ACTIVITY ▸ With pictures omitted, transcribe exactly the lines from the one containing "Image resolution: width=905" to the end of the records below.

RECORDS FOR THE TASK ▸
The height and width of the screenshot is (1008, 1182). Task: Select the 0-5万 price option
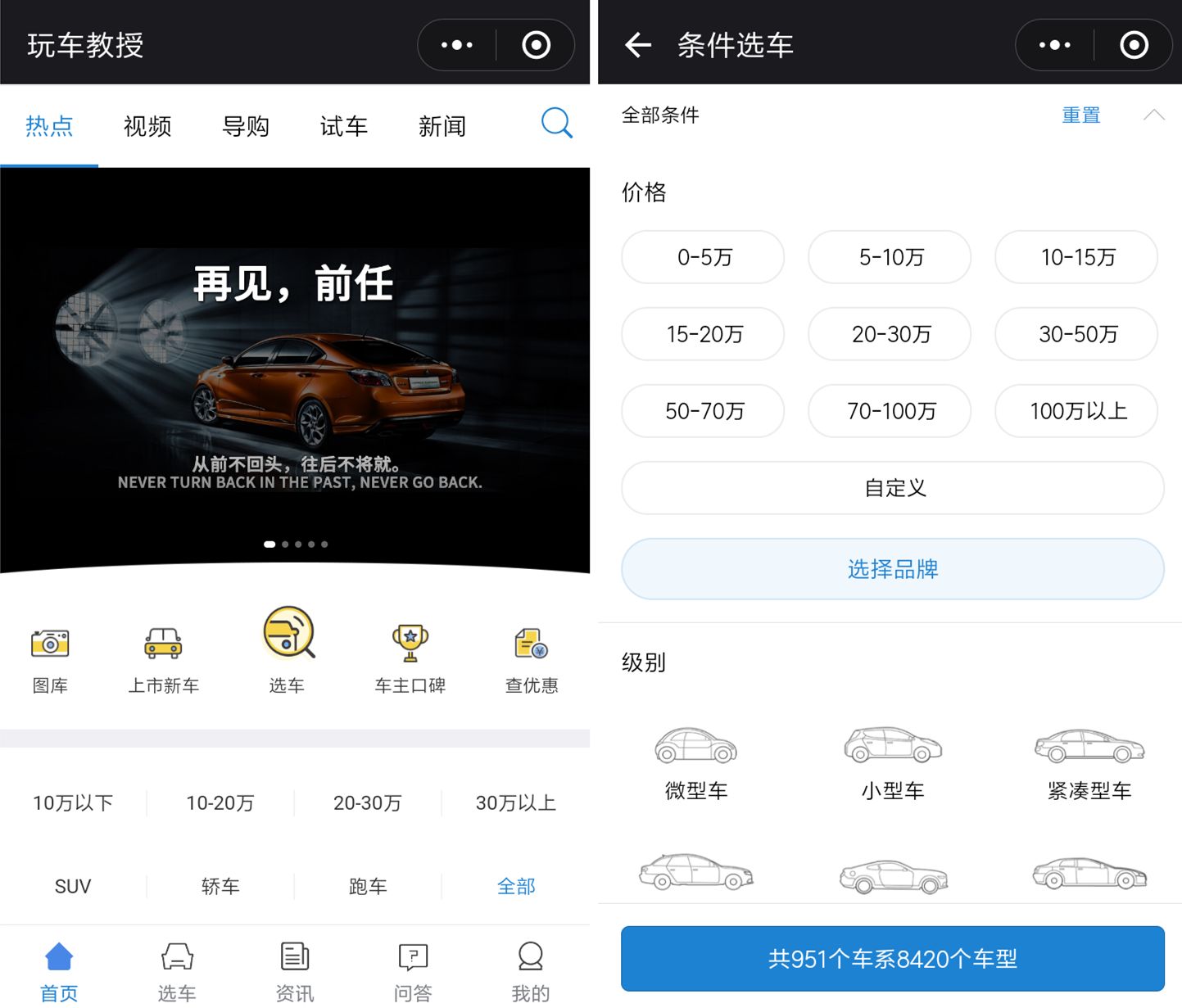(703, 257)

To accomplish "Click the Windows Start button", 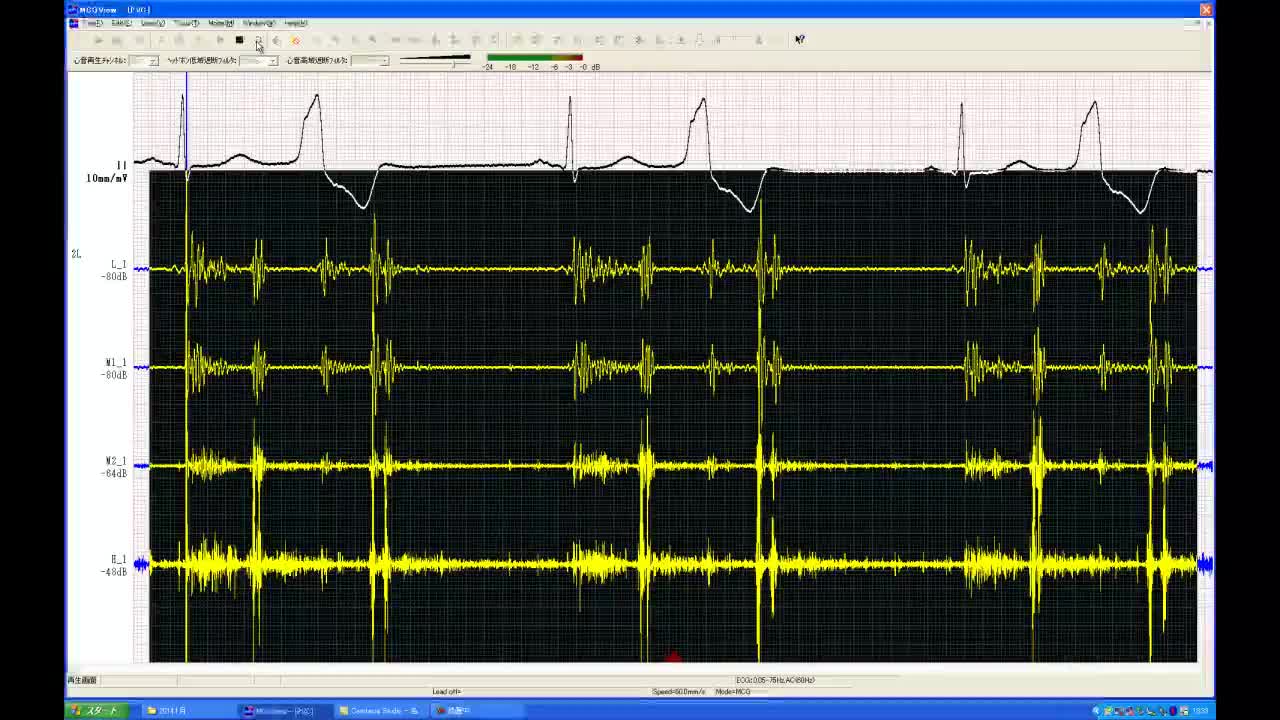I will point(95,711).
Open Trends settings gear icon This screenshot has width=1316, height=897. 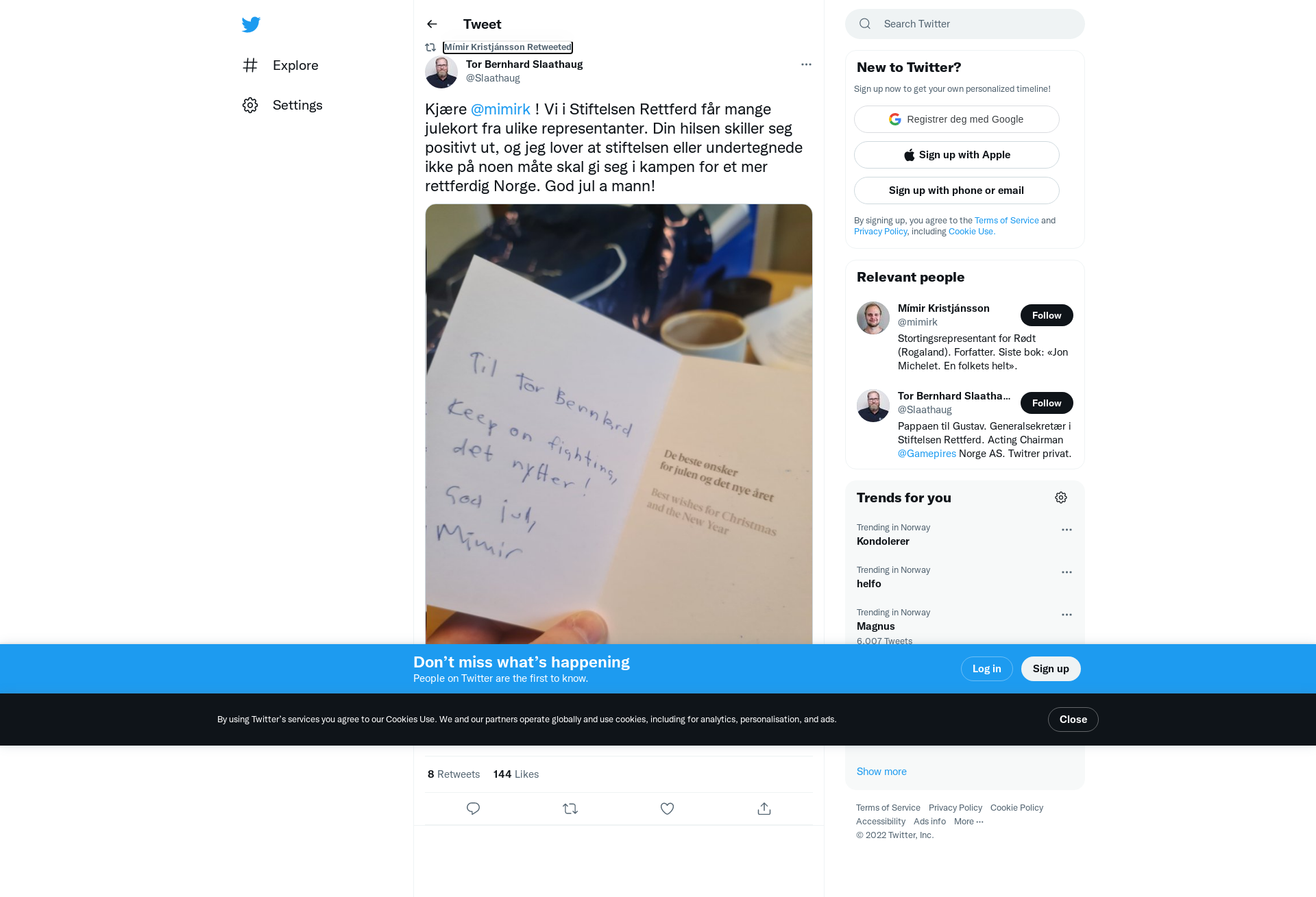[1061, 497]
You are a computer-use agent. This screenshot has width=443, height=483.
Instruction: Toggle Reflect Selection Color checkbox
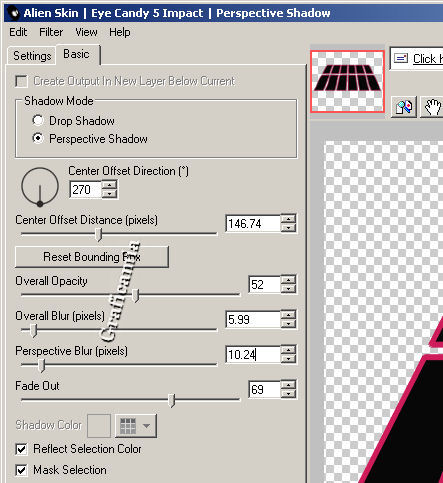coord(21,449)
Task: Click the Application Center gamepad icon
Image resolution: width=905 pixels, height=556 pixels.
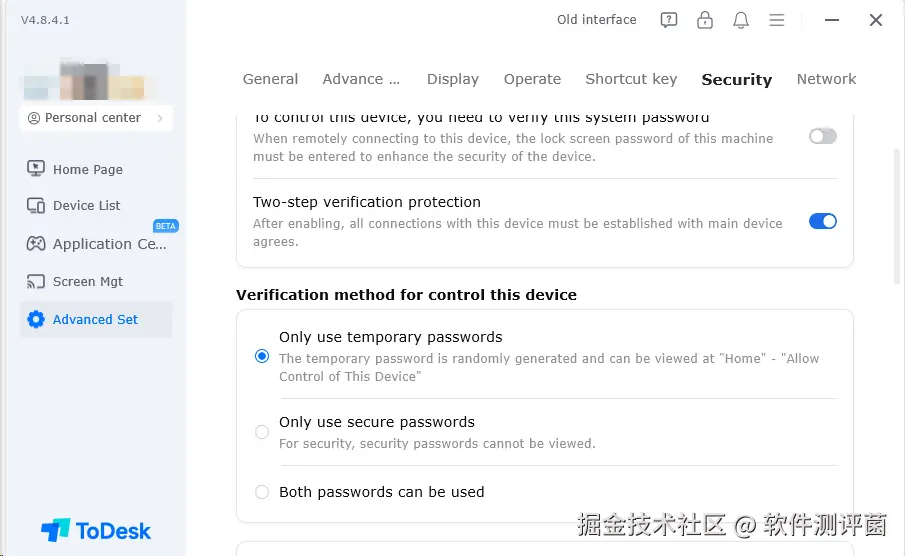Action: coord(36,243)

TASK SOLUTION ▸
Image resolution: width=905 pixels, height=556 pixels.
Action: coord(36,243)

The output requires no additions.